Ceria nanocluster-based therapy for Alzheimer’s disease through the modulation of activated microglia and attenuation of amyloid-β deposition

Despite extensive efforts dedicated to developing therapies for Alzheimer’s disease (AD), we still lack effective approaches capable of curing or halting its progression. Mounting evidence highlights the critical roles of dysfunctional microglia, which promote the abnormal accumulation of harmful protein deposits and initiate aggressive neuroinflammation, contributing to both the onset and advancement of AD. Hereby, we develop a brain-targeted ceria nanoparticle (T-CeNP) that exhibits both superoxide dismutase and catalase mimicking activities for AD therapy.
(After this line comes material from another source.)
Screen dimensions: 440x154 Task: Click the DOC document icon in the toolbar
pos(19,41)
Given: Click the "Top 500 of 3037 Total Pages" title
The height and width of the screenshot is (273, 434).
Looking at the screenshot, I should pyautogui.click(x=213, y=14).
The functionalization of advanced glycation end products (RAGE)-targeting peptide facilitates the blood-brain barrier (BBB) penetration of T-CeNP, prevents the formation of β-amyloid (Aβ) fibrils, and boosts Aβ degradation by microglia. By integrating the multifunctional RAGE-targeting ligand and bioactive CeNPs, T-CeNP can effectively cross the BBB, quench elevated reactive oxygen species, attenuate microglial activation, disrupt Aβ aggregation, and promote its clearance in an AD mouse model, thereby slowing the progression of AD.